Following a bench trial, Fernandez and Franjul were convicted as charged in the indictment. Fernandez was sentenced to twelve years incarceration for the RICO conspiracy and for the substantive violation of RICO (Counts I and II), to run concurrently. He was sentenced to five years probation for the marijuana conspiracies (Counts IV and V), to run concurrently with each other and consecutively to the sentences on Counts I and II. Franjul was sentenced to twelve years incarceration on Count I, and five years probation on Counts IV and V, to run concurrently with each other and consecutively to Count I.

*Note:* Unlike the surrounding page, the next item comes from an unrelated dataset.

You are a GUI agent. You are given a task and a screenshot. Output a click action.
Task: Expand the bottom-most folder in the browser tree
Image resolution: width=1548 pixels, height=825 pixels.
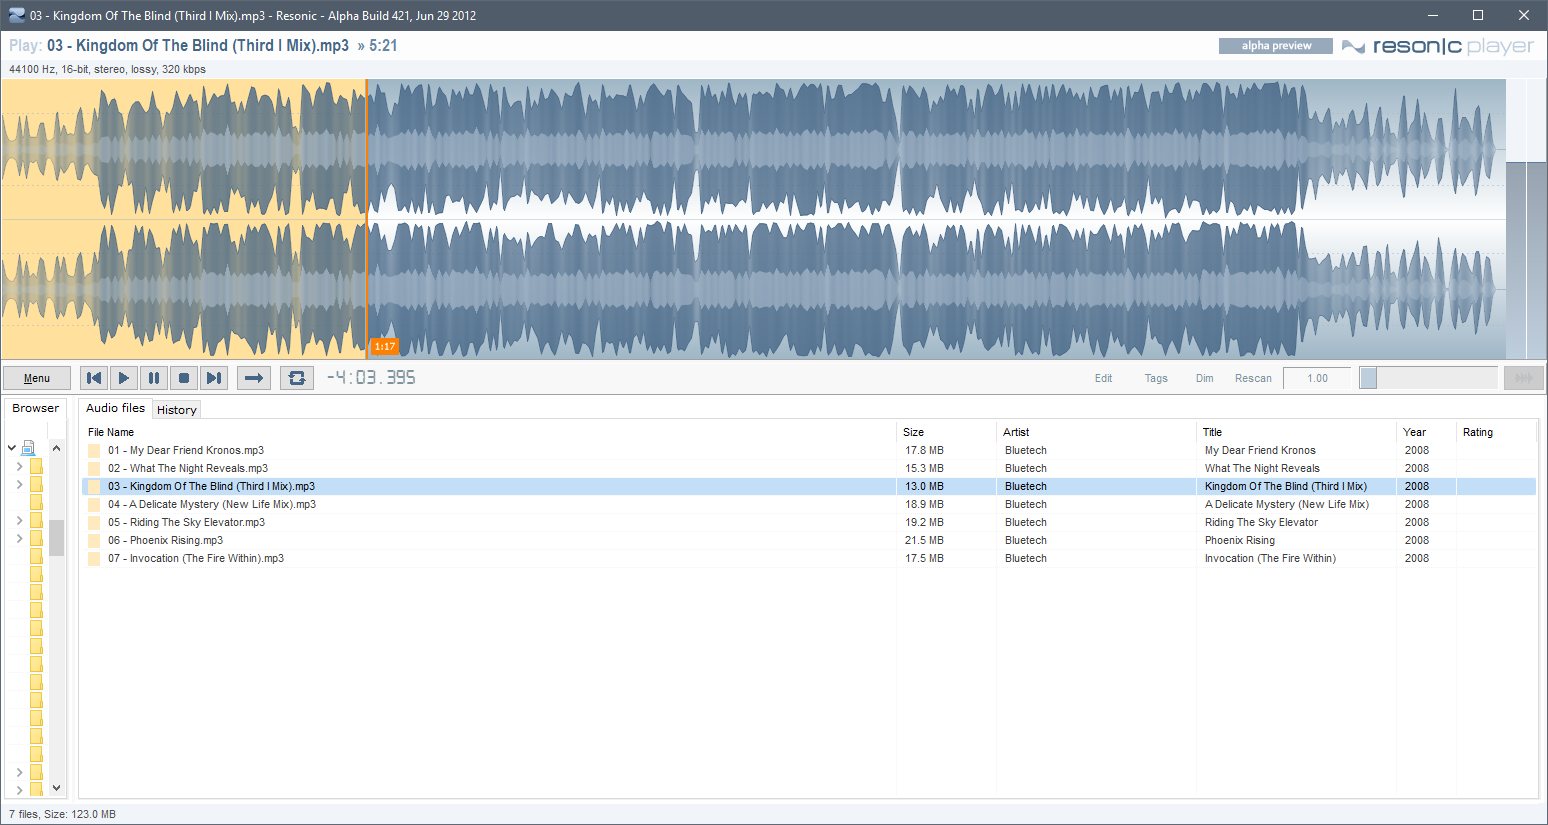click(19, 790)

On appeal, in addition to the James contentions already discussed, Fernandez contends that the evidence is insufficient to sustain his convictions on all counts. Franjul contends that the conspiracies to kidnap and to murder Perez should be considered one predicate act, which would not constitute the requisite "pattern of racketeering activity." Both Fernandez and Franjul contend that the district court erred in ruling that the government need not disclose certain technical information concerning the intercepted conversations.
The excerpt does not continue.